In the planning of lesional resective surgery, many epilepsy centers use functional MRI (fMRI) to localize eloquent regions of the brain that should be preserved. Less frequently, functional mapping can be used to localize the activated cortex during an ictal seizure. fMRI uses blood oxygen level–dependent (BOLD) changes in T2* signal to demonstrate areas of increased neuronal activity and resultant increased perfusion. EEG and fMRI can be used in combination to obtain whole-brain maps of interictal epileptic spikes and their co-registered associated BOLD changes.
18F-fluorodeoxyglucose (FDG) positron emission tomography (PET) is used to map cerebral glucose metabolism. This study is usually performed in an interictal period. Routine FDG-PET has a sensitivity of more than 70% for lateralization of mesial temporal epilepsy. The epileptogenic temporal lobe demonstrates interictal hypometabolism, that is, decreased uptake of the glucose analogue. Hypometabolism may also occur in the contralateral temporal lobe and in ipsilateral extratemporal locations such as the frontoparietal cortex, basal ganglia, and thalamus. These additional areas, however, all demonstrate a lesser degree of hypometabolism compared with the epileptogenic temporal lobe. Bilateral asymmetric temporal lobe hypometabolism is commonly seen in mesial temporal epilepsy. One should keep in mind that antiepileptic medications, particularly barbiturates, can result in a global decrease in glucose metabolism.
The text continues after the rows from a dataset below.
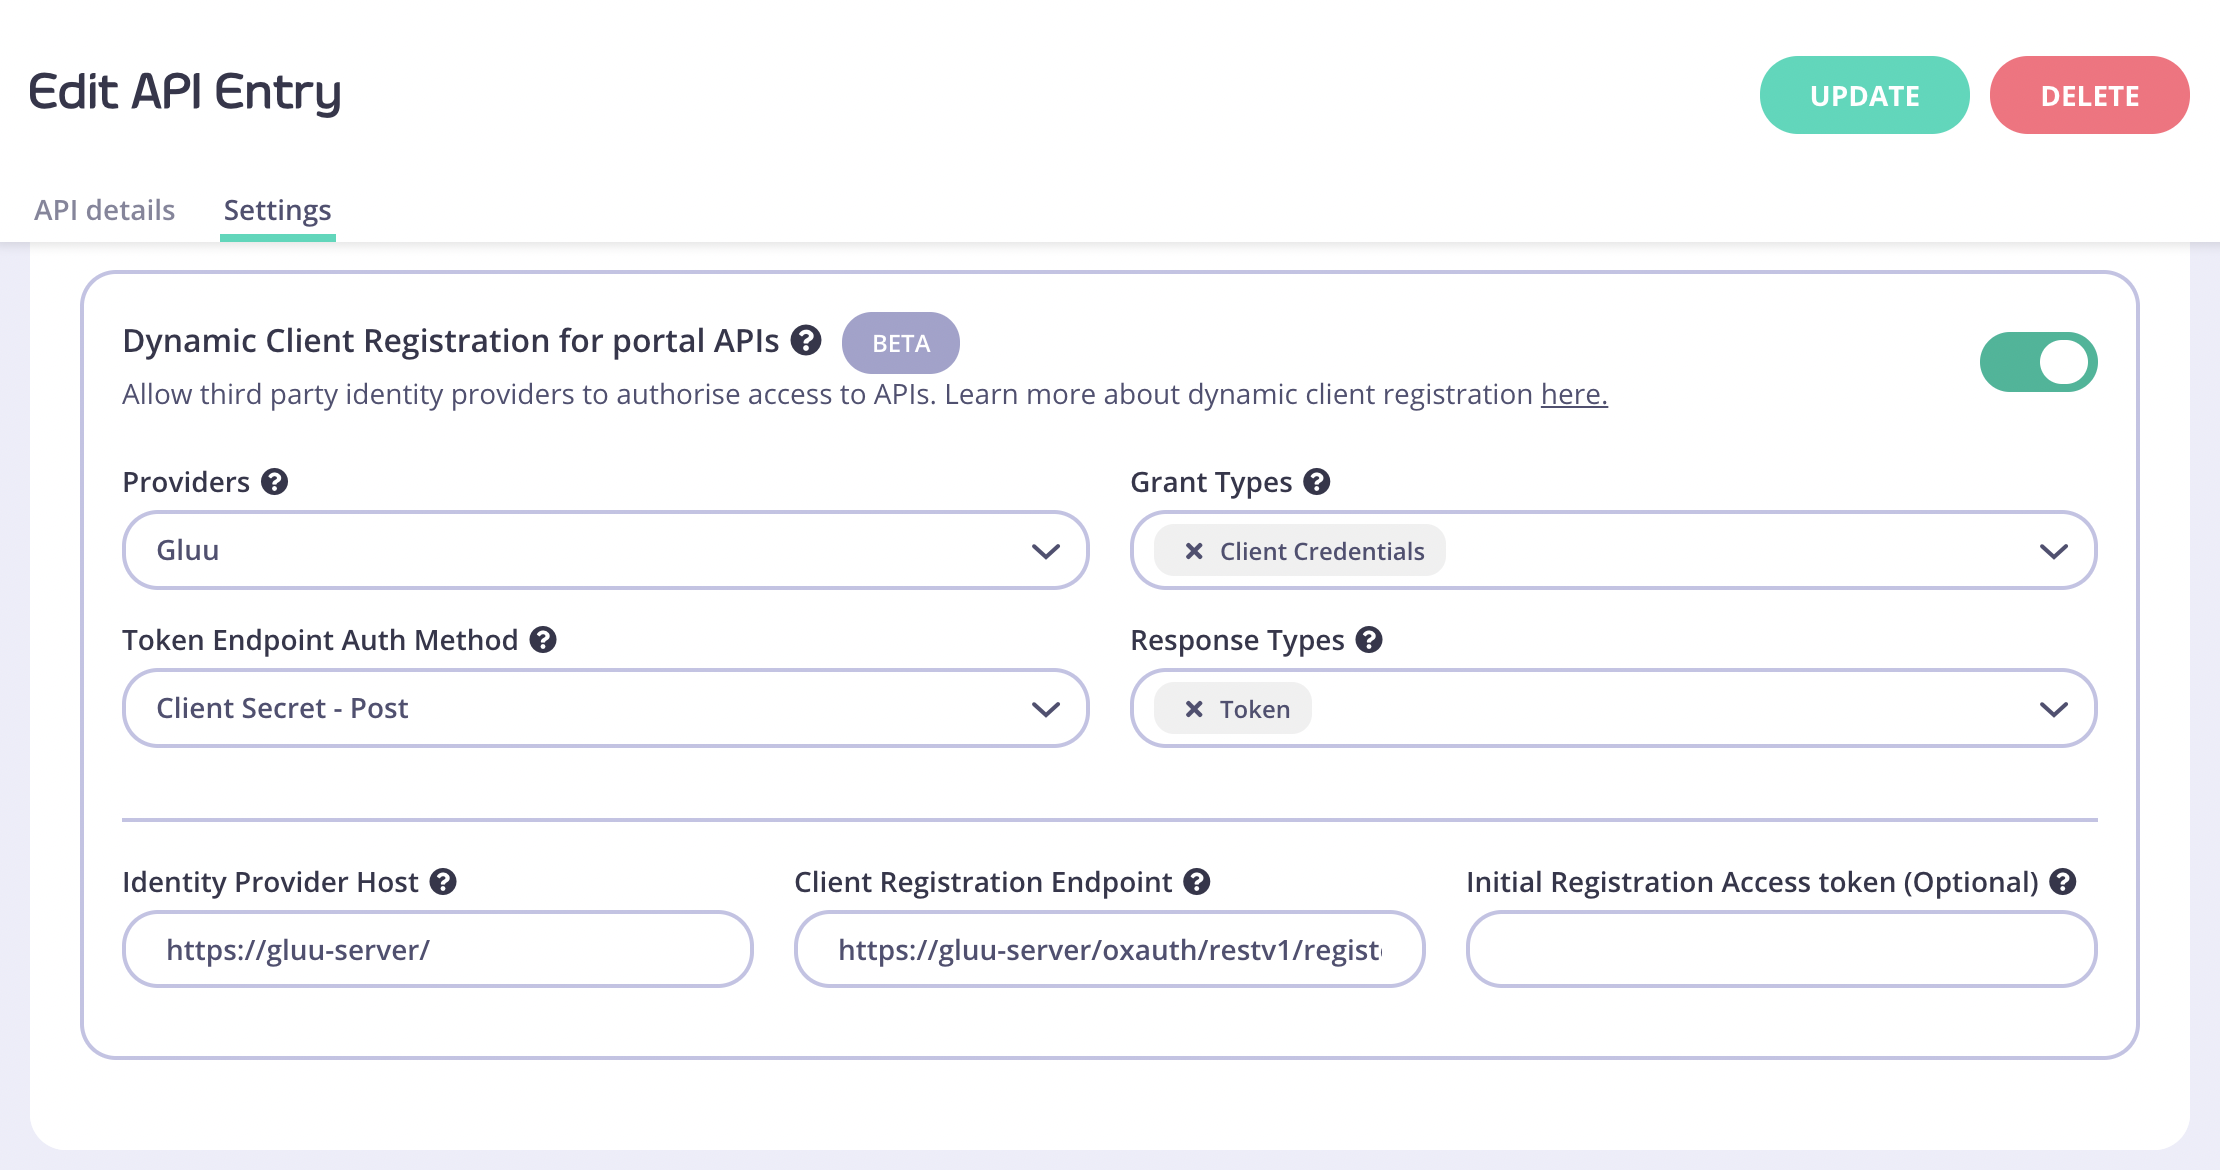Open the Providers help tooltip icon
The width and height of the screenshot is (2220, 1170).
[x=275, y=482]
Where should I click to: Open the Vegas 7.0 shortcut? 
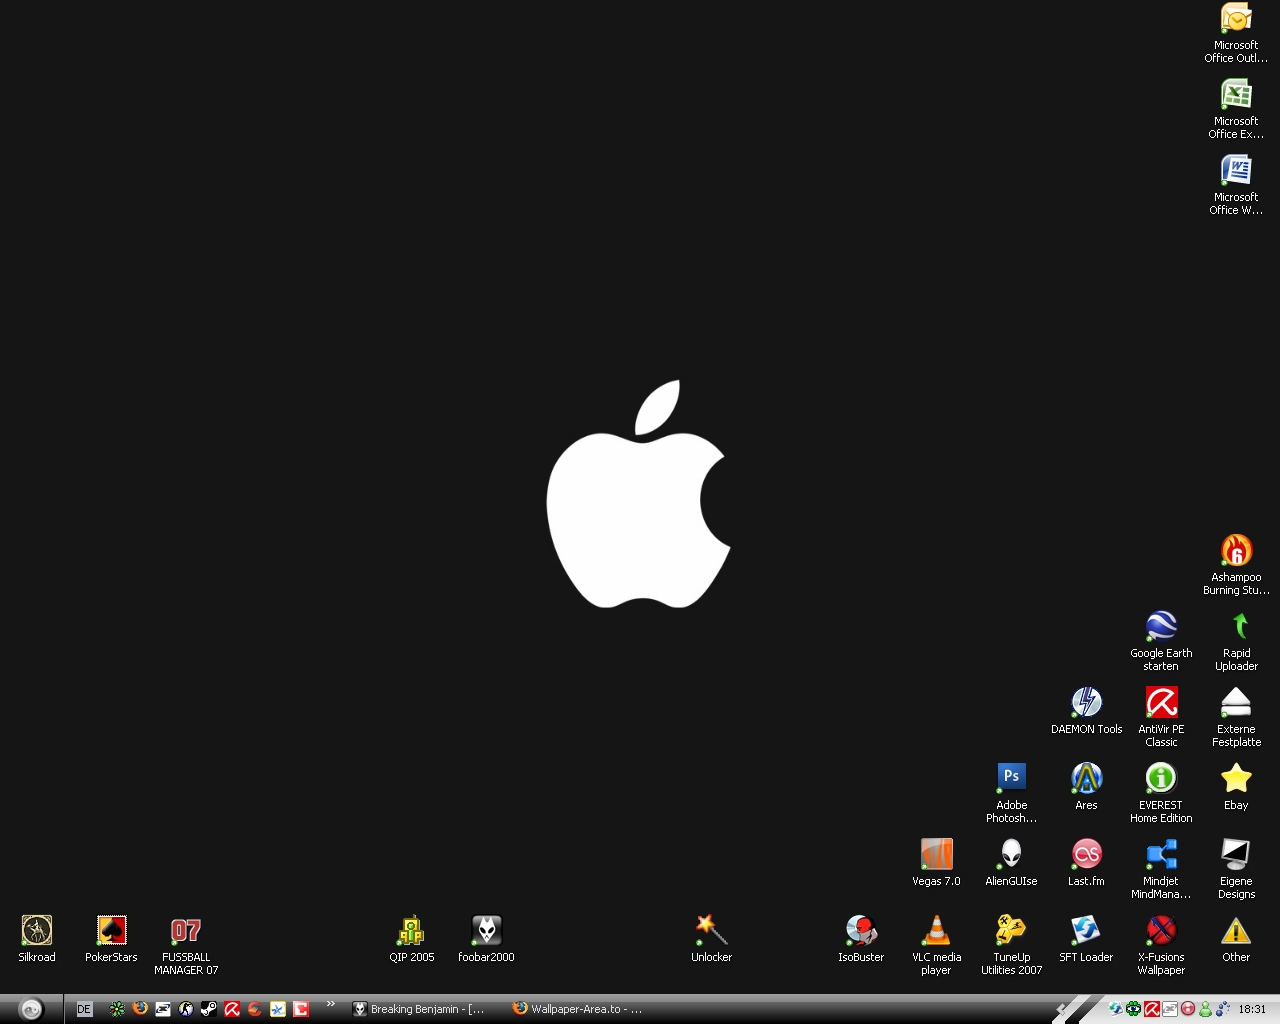pyautogui.click(x=936, y=855)
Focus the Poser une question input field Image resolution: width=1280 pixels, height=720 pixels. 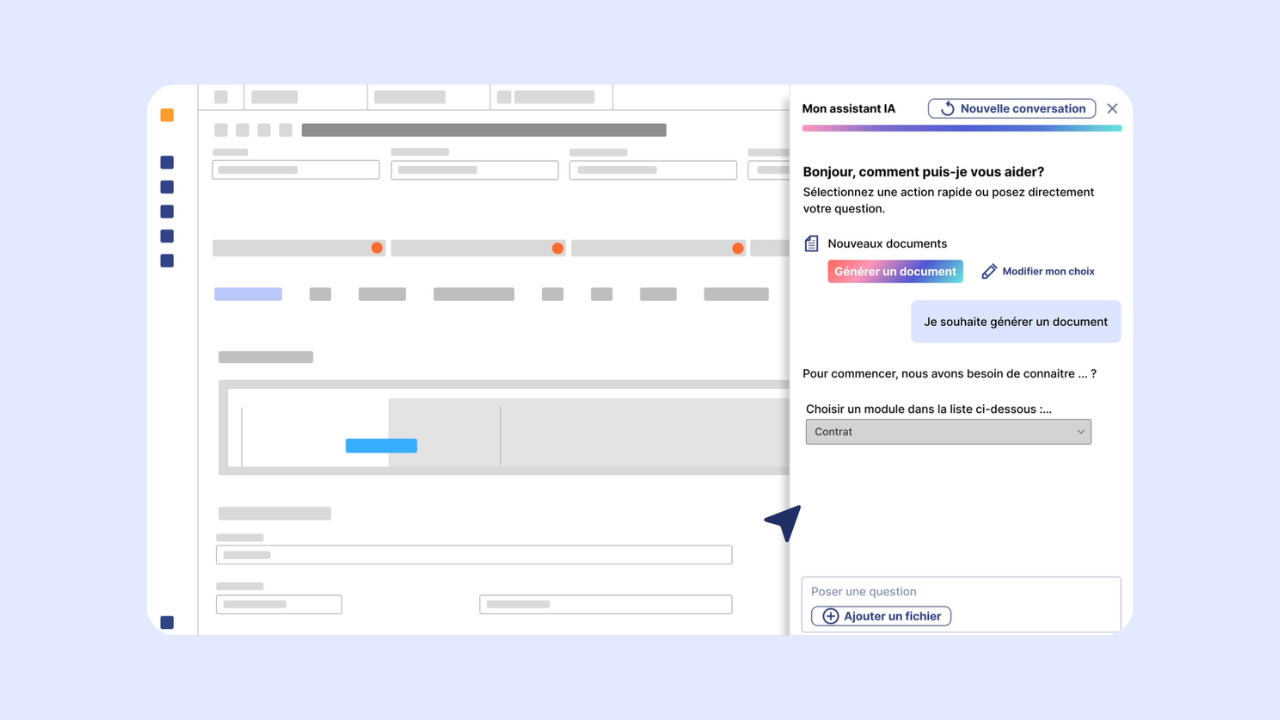point(960,591)
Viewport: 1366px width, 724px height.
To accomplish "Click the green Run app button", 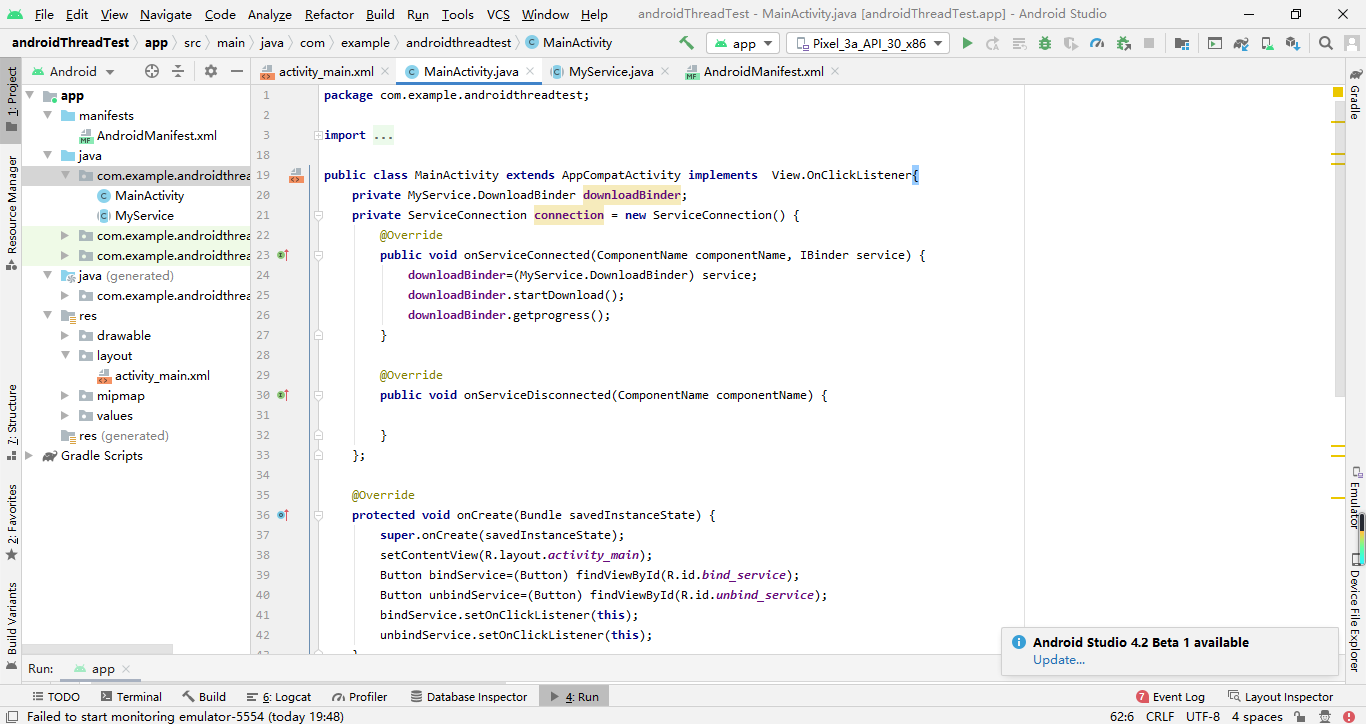I will click(x=967, y=43).
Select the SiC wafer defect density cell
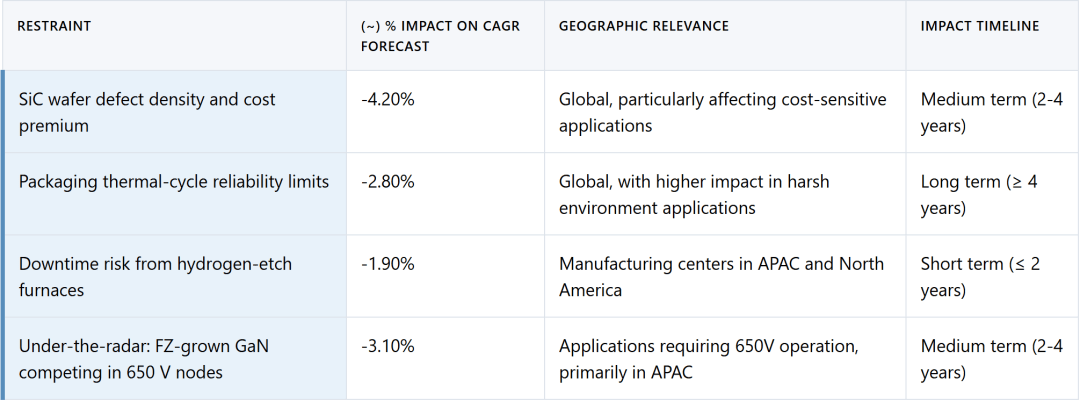Viewport: 1080px width, 401px height. point(147,112)
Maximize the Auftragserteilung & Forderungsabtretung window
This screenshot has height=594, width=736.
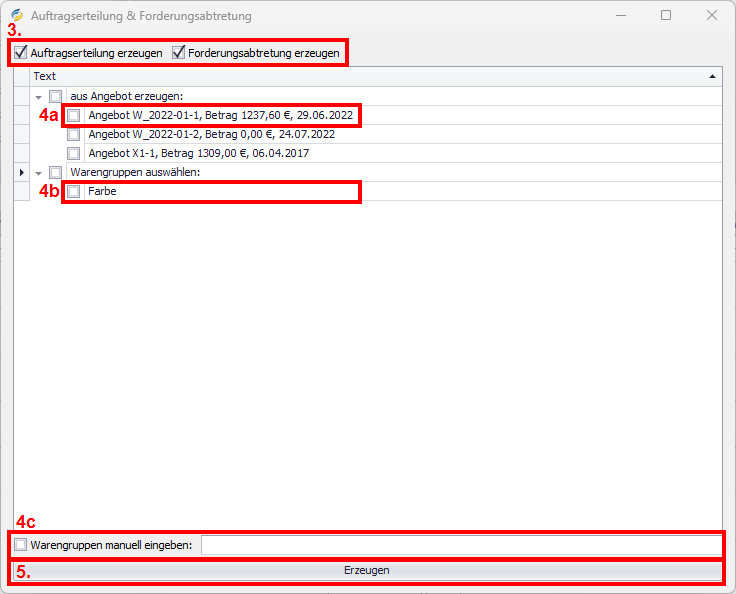click(x=666, y=16)
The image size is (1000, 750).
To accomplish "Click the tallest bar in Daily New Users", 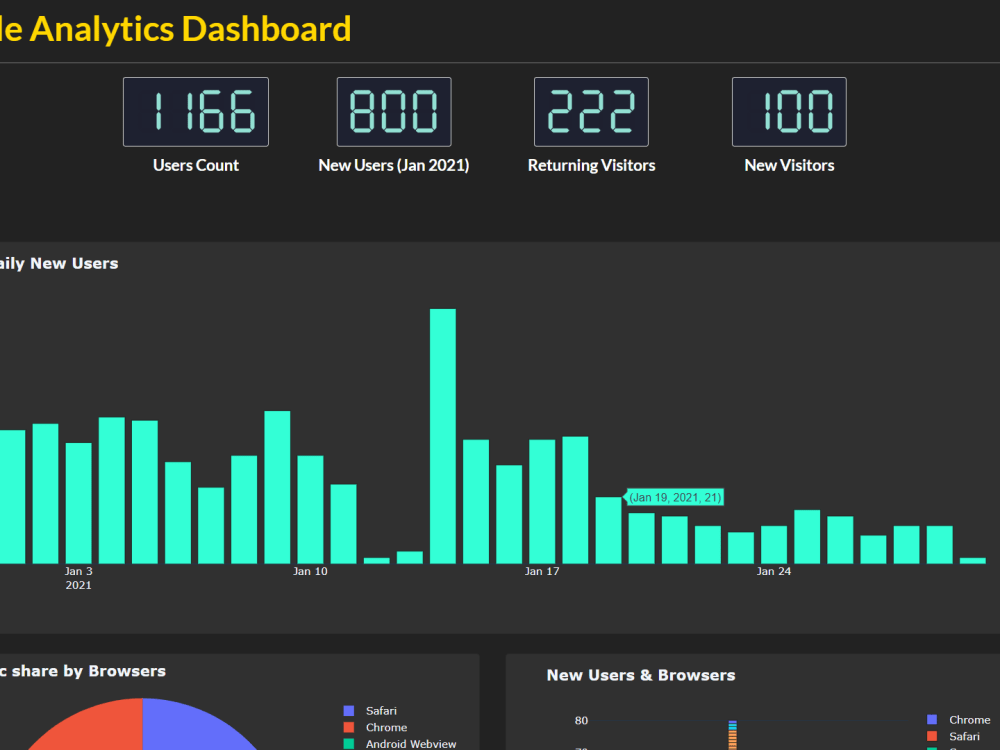I will click(x=442, y=430).
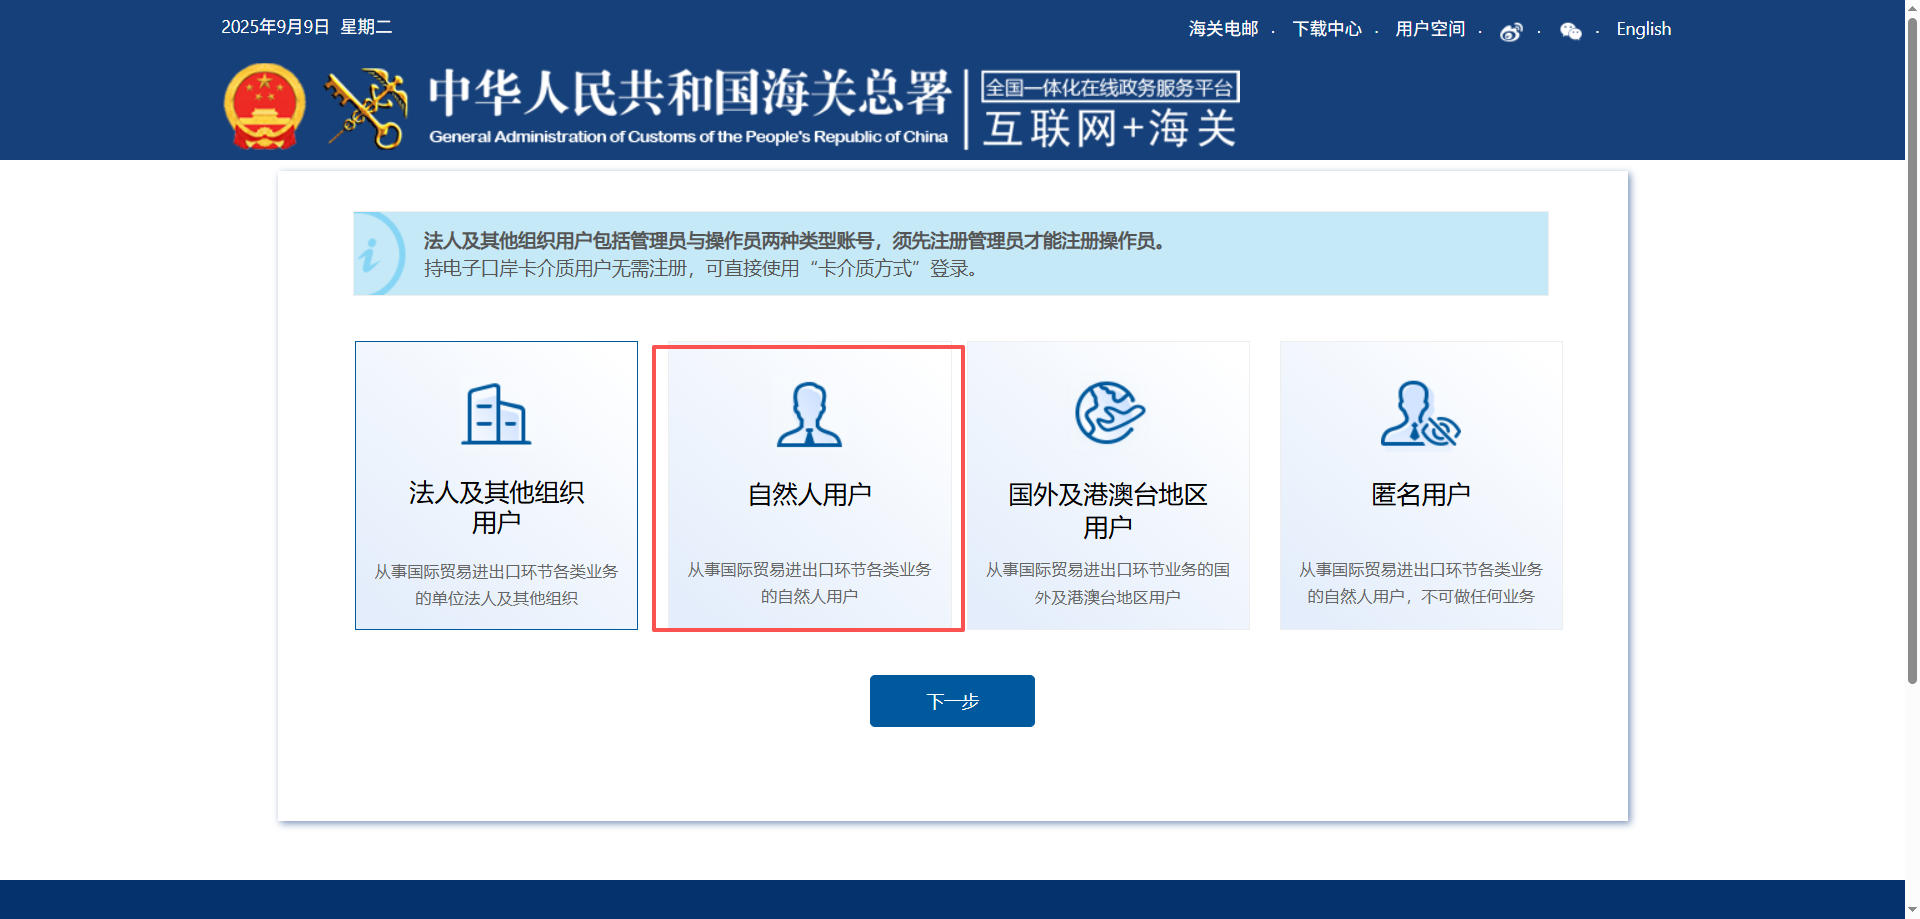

The area of PET abnormality may be significantly larger than that requiring surgical resection. PET and SPECT do not give information about the nature of the underlying substrate but can help to focus the MRI interpretation, especially in cases of subtle MR findings.
PET with 11C-flumazenil (FMZ) is a newer technique that has shown much promise. GABA is the most important inhibitory neurotransmitter. Flumazenil specifically binds to GABA receptors, which are decreased in mesial temporal sclerosis. Early studies have shown 11C-FMZ abnormalities to be better localized than 18F-FDG abnormalities,21 so this technique may prove particularly useful in cases in which MRI is negative.
Single-photon emission CT (SPECT) and subtraction ictal-interictal SPECT co-registered to MRI (SISCOM) have been used. In epileptic patients, SPECT may be used to evaluate brain perfusion and to map regional cerebral blood flow (rCBF). SPECT can be performed using a number of different radiopharmaceuticals. The study acquires data in three dimensions, after which cross-sectional images can be generated in any plane by using filtered back-projection. Interictal SPECT characteristically demonstrates hypoperfusion in the epileptogenic region but has low sensitivity and specificity. Ictal SPECT demonstrates hyperperfusion in the epileptogenic region and has a very high sensitivity. The injection can be performed ictally, during the actual seizure, because the tracer is localized very quickly after injection. The actual imaging (data acquisition) can then be delayed up to 4 hours postictally, because the tracer remains localized at the original uptake site for long periods. This makes ictal SPECT far more feasible than ictal PET. Achieving an ictal injection, however, can be logistically challenging and requires a dedicated setup. SISCOM provides better localization than either ictal SPECT alone or qualitative comparison of ictal to interictal SPECT. This technique may be especially useful for patients in whom MRI is either negative or demonstrates diffuse or multifocal abnormalities.